Ashmore Reef adalah salah satu gugusan pulau yang terletak di antara Laut Timor dengan perairan utara Australia pada 12°13’ Lintang Selatan (LS) dan 123°5’ Bujur Timur (BT), sekitar 120 kilometer dari Pulau Rote, NTT, 840 kilometer dari Darwin, Australia Utara, dan 610 kilometer dari Broome, Australia Barat. Gugusan pulau ini merupakan bagian dari kedaulatan Australia, yang disetujui melalui Nota Kesepakatan (Memorandum of Undersanding) pada tahun 1974. Sebelumnya, Ashmore Reef dikenal oleh masyarakat nelayan tradisional Indonesia, khususnya nelayan tradisional Rote, sebagai Pulau Pasir. Penamaan tersebut didukung oleh beberapa fakta historis yang menyebutkan bahwa Pulau Pasir telah lama menjadi tujuan berlayar para nelayan tradisional secara turun temurun.

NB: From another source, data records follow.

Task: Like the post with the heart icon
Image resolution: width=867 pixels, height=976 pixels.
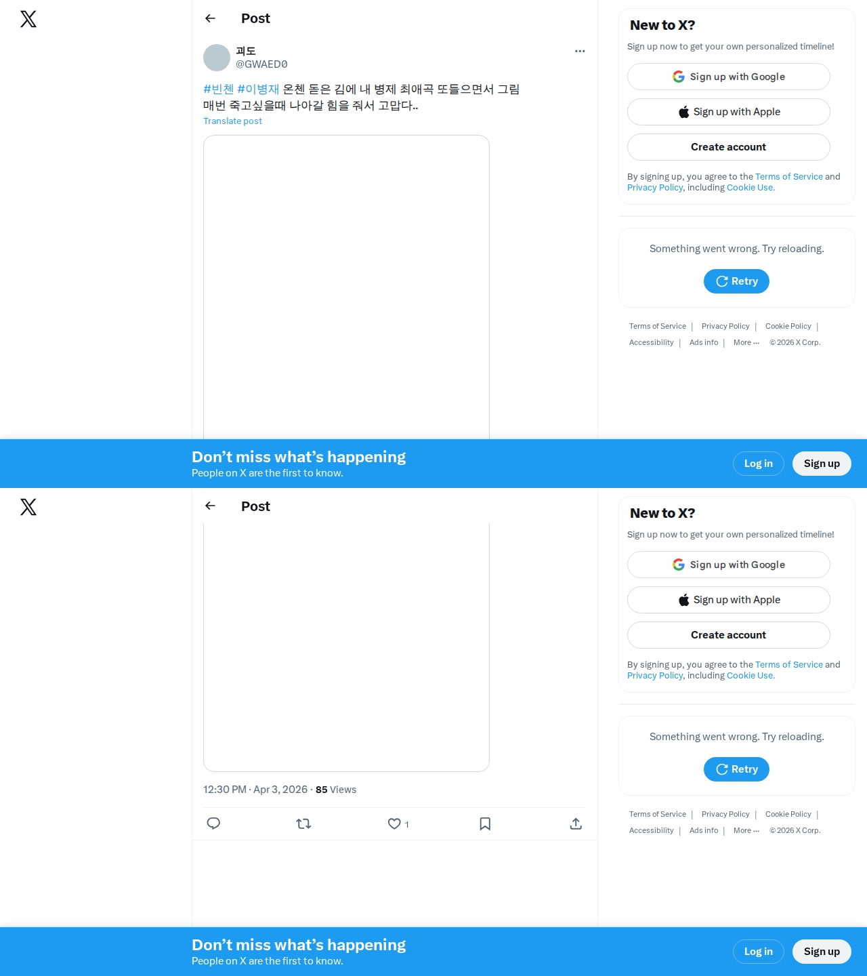Action: click(394, 824)
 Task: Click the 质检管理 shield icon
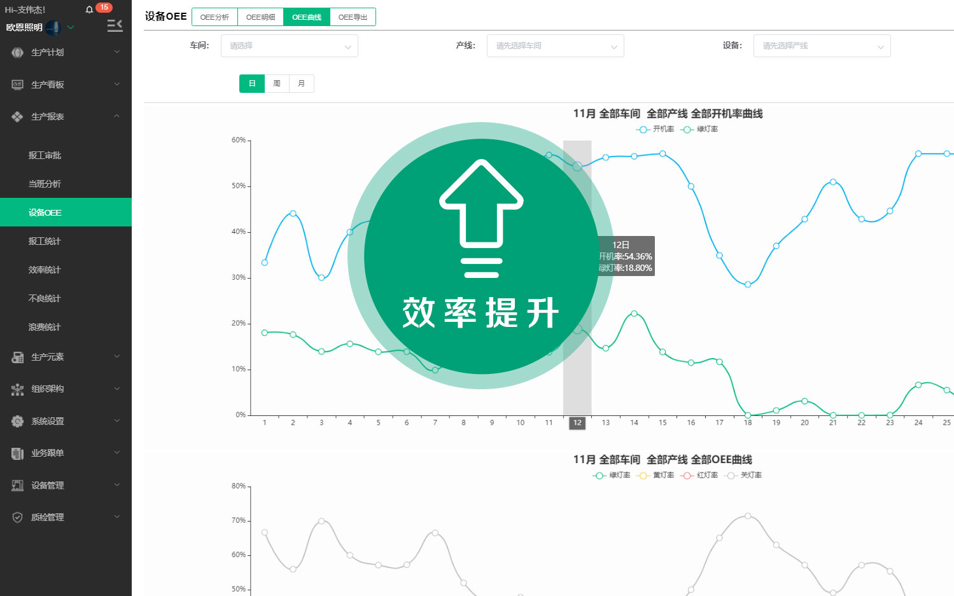pyautogui.click(x=18, y=516)
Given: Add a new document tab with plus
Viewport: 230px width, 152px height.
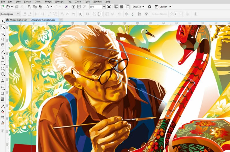Looking at the screenshot, I should 61,20.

Saat ini, gugusan pulau tersebut tidak lagi dapat disebut dengan nama Pulau Pasir. Gugusan pulau tersebut adalah Ashmore Reef yang merupakan bagian dari Australia. Ashmore Reef hanya bagian dari sejarah pelayaran nelayan tradisional Rote, yang hingga saat ini masih terbuka bagi nelayan tradisional Rote karena diakuinya hak melaut mereka di gugusan pulau tersebut pasca MoU 1974 yang didukung oleh UNCLOS 1982. Ashmore Reef yang kini merupakan bagian dari Australia diakui secara de jure karena berpatokan dari hukum laut internasional yang berlaku dan disetujui oleh PBB, serta secara de facto karena telah dilaksanakannya effective governmental control dan konservasi berbentuk cagar alam di Ashmore Reef.

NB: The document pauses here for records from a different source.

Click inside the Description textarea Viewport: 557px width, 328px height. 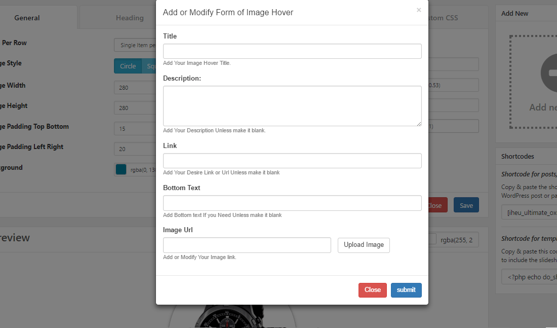(x=292, y=105)
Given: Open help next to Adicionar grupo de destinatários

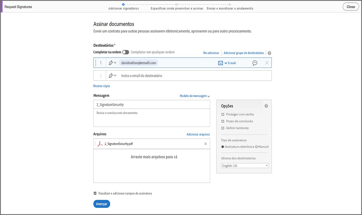Looking at the screenshot, I should coord(270,53).
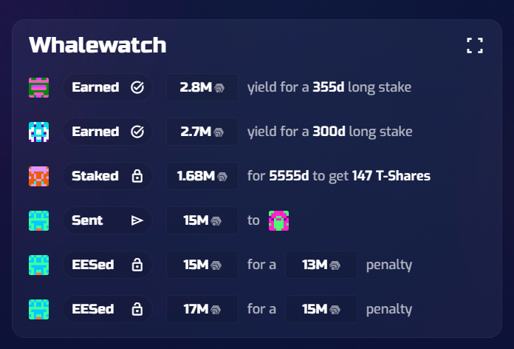
Task: Click the teal avatar beside EESed 17M
Action: click(x=38, y=309)
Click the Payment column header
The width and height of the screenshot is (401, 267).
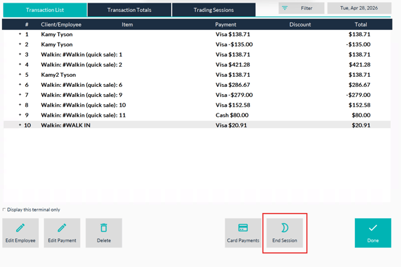226,25
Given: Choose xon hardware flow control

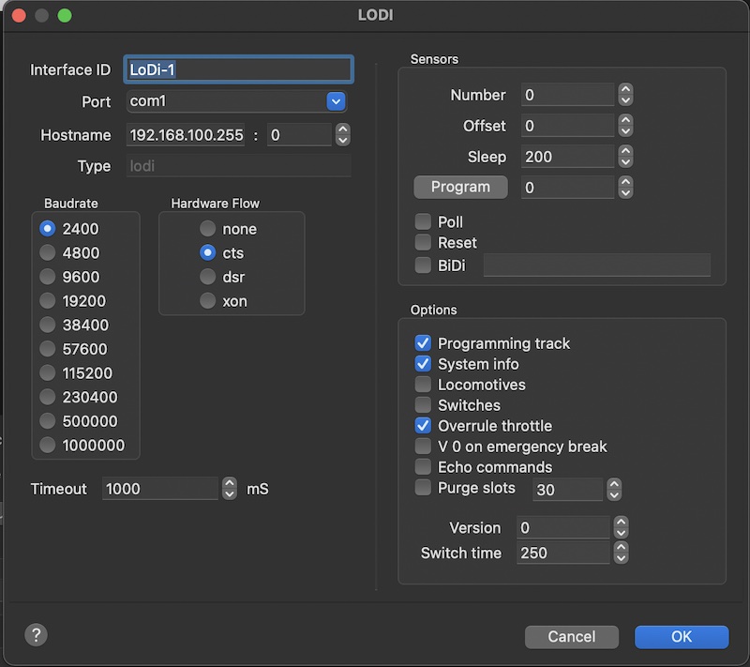Looking at the screenshot, I should click(x=207, y=301).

Pelayaran tradisional yang dilakukan oleh nelayan tradisional Rote, khususnya dari Dusun Papela, ke Ashmore Reef memang telah diakui secara internasional melalui UNCLOS 1982. Namun, pelayaran ini kemudian memancing perhatian Australia karena dianggap menyalahi aturan tradisional yang ditetapkan Australia, sehingga akhirnya para nelayan disebut-sebut sebagai pelintas batas. Para nelayan dituduh melanggar batas negara, lalu ditindak secara represif.
Sesuai ketentuan yang disepakati dalam MoU 1974, beserta revisinya di tahun 1989, Australia hanya mengizinkan pelayaran tradisional dalam arti pelayaran yang memancing ikan dan organisme laut yang menetap dengan metode-metode tradisional, seperti perahu tanpa motor, serta peralatan memancing yang sederhana dan tidak mencemari lingkungan. Dengan kata lain, pelayaran tersebut menggunakan metode yang selama ini telah menjadi tradisi turun-temurun. Penindakan tegas yang dilakukan Australia didasari oleh persetujuan Indonesia pada MoU tersebut yang menyebutkan bahwa Indonesia telah memahami isi nota kesepakatan secara komprehensif dan siap bekerjasama secara kooperatif dengan Australia dalam proses sosialiasi terhadap para nelayan tradisional.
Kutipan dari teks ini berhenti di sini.